--- Work to be completed ---
Look through the material below and copy exactly the lines from the line with "dawn (1230, 677)" to the line with "motherhood (1191, 784)", those two lines included.

(Data for this task begins)

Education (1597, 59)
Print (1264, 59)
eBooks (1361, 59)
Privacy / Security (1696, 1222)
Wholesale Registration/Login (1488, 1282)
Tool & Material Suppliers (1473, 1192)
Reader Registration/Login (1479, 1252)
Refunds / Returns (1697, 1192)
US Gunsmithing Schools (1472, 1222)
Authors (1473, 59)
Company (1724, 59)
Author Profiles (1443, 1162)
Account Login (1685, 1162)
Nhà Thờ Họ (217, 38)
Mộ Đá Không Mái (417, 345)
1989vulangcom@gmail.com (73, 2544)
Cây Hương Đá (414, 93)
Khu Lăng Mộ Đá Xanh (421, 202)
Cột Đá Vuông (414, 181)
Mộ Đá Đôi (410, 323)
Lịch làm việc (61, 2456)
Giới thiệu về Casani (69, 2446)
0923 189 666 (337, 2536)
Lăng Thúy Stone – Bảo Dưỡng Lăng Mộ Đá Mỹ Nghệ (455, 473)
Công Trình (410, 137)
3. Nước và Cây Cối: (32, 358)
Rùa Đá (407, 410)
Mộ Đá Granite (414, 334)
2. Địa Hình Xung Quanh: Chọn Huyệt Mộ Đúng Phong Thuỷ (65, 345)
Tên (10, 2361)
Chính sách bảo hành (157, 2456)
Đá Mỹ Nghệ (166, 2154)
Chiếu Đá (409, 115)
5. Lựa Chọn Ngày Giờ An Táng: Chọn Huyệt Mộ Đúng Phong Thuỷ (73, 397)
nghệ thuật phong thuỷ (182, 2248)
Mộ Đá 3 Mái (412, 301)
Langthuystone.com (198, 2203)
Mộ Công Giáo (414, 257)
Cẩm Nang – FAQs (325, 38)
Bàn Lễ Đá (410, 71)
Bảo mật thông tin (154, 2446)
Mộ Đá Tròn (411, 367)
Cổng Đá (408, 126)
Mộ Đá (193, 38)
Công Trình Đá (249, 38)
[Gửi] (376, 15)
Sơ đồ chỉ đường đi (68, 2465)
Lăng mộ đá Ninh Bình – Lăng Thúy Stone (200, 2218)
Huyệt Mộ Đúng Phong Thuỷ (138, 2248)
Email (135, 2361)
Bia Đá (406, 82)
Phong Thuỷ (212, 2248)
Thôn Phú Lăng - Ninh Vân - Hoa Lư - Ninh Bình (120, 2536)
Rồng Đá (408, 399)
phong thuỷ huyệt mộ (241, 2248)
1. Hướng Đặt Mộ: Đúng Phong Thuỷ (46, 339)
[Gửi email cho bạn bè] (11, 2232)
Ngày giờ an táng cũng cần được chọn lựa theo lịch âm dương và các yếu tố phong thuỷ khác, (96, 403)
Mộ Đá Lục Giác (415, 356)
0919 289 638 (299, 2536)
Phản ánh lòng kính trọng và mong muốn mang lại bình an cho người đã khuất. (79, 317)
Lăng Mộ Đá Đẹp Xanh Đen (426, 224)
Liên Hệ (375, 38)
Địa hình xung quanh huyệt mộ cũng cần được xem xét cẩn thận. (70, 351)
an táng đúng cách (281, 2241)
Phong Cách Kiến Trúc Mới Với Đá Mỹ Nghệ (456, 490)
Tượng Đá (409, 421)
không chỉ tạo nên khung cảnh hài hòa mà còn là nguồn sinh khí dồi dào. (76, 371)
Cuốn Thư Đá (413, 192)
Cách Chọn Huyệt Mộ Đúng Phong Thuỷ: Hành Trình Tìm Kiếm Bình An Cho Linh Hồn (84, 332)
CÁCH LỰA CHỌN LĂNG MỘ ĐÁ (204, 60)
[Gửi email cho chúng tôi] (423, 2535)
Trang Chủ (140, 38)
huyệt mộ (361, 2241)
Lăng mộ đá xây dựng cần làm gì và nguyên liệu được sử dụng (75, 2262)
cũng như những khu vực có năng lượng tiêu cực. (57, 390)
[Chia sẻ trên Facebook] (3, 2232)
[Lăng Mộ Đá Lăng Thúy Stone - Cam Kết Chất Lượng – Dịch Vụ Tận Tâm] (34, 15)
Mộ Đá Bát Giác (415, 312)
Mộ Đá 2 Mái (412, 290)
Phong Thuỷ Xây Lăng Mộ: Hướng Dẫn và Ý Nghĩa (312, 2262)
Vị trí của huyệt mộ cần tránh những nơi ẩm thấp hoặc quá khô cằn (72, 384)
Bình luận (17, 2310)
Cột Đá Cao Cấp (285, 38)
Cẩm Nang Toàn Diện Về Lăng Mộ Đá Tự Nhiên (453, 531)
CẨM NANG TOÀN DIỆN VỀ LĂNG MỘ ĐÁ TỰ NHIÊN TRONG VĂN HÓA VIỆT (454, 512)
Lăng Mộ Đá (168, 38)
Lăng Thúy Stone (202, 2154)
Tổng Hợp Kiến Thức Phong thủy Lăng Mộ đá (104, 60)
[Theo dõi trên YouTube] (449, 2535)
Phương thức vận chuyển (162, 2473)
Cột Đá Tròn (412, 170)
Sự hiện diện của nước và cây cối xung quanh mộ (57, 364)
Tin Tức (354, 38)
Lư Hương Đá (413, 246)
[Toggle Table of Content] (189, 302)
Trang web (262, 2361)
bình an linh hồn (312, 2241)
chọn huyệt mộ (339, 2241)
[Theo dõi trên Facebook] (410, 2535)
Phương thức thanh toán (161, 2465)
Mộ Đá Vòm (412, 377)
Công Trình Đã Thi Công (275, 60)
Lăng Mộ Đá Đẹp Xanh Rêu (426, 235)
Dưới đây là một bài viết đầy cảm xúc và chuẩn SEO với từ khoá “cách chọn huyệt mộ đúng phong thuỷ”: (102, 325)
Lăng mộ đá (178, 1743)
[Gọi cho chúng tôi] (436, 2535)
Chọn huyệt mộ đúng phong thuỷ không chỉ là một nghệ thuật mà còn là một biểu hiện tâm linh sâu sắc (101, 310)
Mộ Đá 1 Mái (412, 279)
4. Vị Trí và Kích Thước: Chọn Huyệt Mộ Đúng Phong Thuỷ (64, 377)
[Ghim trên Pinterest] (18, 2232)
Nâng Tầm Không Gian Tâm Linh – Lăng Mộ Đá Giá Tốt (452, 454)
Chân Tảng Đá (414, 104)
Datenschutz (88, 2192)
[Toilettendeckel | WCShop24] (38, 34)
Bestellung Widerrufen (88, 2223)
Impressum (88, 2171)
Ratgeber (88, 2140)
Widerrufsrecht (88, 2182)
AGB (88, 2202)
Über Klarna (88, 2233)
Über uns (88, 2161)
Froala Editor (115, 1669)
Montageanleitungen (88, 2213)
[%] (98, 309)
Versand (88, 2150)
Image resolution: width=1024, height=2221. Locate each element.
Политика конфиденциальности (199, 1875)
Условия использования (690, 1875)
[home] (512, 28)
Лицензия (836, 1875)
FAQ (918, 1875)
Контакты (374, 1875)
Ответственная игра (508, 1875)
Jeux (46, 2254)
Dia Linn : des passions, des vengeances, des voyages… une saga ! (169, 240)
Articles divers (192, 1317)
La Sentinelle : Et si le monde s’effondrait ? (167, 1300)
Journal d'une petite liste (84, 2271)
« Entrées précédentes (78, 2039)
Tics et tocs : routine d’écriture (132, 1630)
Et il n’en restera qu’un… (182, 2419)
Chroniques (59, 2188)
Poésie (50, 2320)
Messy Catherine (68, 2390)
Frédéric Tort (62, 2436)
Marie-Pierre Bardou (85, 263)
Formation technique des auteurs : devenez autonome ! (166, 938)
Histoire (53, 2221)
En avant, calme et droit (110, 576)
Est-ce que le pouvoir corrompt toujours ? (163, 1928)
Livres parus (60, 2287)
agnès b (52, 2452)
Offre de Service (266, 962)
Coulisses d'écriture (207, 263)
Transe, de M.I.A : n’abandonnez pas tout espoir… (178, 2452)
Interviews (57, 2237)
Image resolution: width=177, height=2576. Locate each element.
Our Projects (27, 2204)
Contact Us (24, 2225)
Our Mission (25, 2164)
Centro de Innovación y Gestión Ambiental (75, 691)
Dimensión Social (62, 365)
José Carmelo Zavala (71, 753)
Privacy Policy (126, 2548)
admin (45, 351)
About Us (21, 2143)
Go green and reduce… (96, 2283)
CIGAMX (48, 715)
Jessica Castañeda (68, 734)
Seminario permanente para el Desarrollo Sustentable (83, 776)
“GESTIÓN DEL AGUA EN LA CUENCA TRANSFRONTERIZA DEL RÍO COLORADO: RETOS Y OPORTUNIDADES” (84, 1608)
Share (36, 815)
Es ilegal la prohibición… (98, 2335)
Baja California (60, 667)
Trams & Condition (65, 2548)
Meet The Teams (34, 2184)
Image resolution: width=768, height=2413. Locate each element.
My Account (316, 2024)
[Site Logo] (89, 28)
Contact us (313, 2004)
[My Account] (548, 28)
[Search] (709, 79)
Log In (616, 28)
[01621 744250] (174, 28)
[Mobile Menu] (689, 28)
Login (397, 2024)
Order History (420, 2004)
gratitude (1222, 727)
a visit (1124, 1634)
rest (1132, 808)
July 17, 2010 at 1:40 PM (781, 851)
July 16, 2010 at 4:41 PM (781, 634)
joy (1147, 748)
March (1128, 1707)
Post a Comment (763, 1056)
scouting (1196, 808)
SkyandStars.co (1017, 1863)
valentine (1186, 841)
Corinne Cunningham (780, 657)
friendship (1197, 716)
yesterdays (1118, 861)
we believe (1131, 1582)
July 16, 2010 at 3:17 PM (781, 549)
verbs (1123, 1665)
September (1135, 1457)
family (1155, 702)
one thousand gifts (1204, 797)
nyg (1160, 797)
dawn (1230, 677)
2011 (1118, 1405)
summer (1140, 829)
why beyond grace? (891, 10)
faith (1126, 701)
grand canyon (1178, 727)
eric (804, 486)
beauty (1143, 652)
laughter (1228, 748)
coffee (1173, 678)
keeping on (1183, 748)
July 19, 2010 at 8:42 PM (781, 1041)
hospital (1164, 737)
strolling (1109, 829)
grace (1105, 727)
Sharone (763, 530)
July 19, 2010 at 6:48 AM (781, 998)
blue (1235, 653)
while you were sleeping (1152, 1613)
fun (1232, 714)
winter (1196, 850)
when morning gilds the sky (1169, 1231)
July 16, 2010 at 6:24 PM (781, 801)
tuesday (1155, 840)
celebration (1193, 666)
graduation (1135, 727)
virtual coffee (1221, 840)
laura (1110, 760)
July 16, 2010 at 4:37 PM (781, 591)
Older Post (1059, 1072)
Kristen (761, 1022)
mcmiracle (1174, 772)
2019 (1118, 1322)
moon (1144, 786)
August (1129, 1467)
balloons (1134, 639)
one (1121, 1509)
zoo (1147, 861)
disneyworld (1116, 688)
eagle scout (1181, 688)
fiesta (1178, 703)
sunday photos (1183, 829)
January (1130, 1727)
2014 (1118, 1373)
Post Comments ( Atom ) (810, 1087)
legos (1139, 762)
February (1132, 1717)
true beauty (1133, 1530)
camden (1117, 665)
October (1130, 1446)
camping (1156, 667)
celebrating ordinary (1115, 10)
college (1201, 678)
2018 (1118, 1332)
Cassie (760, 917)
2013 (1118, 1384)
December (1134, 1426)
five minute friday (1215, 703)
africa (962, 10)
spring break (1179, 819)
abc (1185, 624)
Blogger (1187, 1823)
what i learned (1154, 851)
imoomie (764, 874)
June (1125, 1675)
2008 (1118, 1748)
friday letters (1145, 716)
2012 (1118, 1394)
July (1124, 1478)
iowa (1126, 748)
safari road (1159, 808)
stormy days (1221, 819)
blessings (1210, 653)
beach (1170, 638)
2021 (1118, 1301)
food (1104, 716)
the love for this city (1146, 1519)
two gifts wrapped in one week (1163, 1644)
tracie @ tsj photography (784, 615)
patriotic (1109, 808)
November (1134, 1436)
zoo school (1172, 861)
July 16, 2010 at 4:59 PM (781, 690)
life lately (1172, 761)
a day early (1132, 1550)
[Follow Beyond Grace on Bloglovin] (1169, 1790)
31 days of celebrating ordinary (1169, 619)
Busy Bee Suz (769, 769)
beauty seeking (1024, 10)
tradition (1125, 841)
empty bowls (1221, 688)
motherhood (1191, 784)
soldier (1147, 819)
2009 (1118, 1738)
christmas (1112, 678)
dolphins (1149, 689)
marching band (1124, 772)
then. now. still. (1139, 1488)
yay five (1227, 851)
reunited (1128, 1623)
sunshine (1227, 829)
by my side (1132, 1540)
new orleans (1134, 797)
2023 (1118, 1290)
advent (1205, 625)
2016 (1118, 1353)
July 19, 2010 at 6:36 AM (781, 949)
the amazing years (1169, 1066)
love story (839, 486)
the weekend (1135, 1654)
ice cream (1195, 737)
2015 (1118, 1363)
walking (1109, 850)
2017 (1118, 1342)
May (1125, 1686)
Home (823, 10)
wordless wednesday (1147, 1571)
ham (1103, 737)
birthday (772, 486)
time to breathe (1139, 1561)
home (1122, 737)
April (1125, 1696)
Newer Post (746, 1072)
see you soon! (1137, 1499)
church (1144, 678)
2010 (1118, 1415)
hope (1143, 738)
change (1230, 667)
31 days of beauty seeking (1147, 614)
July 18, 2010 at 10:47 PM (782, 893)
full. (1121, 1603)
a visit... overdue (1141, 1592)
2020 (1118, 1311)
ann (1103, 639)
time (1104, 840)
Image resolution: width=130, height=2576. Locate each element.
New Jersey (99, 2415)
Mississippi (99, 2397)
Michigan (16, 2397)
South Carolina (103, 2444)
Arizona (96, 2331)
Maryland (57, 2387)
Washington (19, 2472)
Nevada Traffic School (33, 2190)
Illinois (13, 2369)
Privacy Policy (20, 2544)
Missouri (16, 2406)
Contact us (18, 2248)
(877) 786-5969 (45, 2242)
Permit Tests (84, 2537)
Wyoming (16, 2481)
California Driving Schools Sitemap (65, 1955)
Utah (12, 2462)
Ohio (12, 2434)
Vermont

(Data for this task ends)

--- Response to the exercise ---
dawn (1230, 677)
2011 (1118, 1405)
summer (1140, 829)
why beyond grace? (891, 10)
faith (1126, 701)
grand canyon (1178, 727)
eric (804, 486)
beauty (1143, 652)
laughter (1228, 748)
coffee (1173, 678)
keeping on (1183, 748)
July 19, 2010 at 8:42 PM (781, 1041)
hospital (1164, 737)
strolling (1109, 829)
grace (1105, 727)
Sharone (763, 530)
July 19, 2010 at 6:48 AM (781, 998)
blue (1235, 653)
while you were sleeping (1152, 1613)
fun (1232, 714)
winter (1196, 850)
when morning gilds the sky (1169, 1231)
July 16, 2010 at 6:24 PM (781, 801)
tuesday (1155, 840)
celebration (1193, 666)
graduation (1135, 727)
virtual coffee (1221, 840)
laura (1110, 760)
July 16, 2010 at 4:37 PM (781, 591)
Older Post (1059, 1072)
Kristen (761, 1022)
mcmiracle (1174, 772)
2019 (1118, 1322)
moon (1144, 786)
August (1129, 1467)
balloons (1134, 639)
one (1121, 1509)
zoo (1147, 861)
disneyworld (1116, 688)
eagle scout (1181, 688)
fiesta (1178, 703)
sunday photos (1183, 829)
January (1130, 1727)
2014 (1118, 1373)
Post Comments ( Atom ) (810, 1087)
legos (1139, 762)
February (1132, 1717)
true beauty (1133, 1530)
camden (1117, 665)
October (1130, 1446)
camping (1156, 667)
celebrating ordinary (1115, 10)
college (1201, 678)
2018 (1118, 1332)
Cassie (760, 917)
2013 (1118, 1384)
December (1134, 1426)
five minute friday (1215, 703)
africa (962, 10)
spring break (1179, 819)
abc (1185, 624)
Blogger (1187, 1823)
what i learned (1154, 851)
imoomie (764, 874)
June (1125, 1675)
2008 (1118, 1748)
friday letters (1145, 716)
2012 (1118, 1394)
July (1124, 1478)
iowa (1126, 748)
safari road (1159, 808)
stormy days (1221, 819)
blessings (1210, 653)
beach (1170, 638)
2021 (1118, 1301)
food (1104, 716)
the love for this city (1146, 1519)
two gifts wrapped in one week (1163, 1644)
tracie @ tsj photography (784, 615)
patriotic (1109, 808)
November (1134, 1436)
zoo school (1172, 861)
July 16, 2010 at 4:59 PM (781, 690)
life lately (1172, 761)
a day early (1132, 1550)
[Follow Beyond Grace on Bloglovin] (1169, 1790)
31 days of celebrating ordinary (1169, 619)
Busy Bee Suz (769, 769)
beauty seeking (1024, 10)
tradition (1125, 841)
empty bowls (1221, 688)
motherhood (1191, 784)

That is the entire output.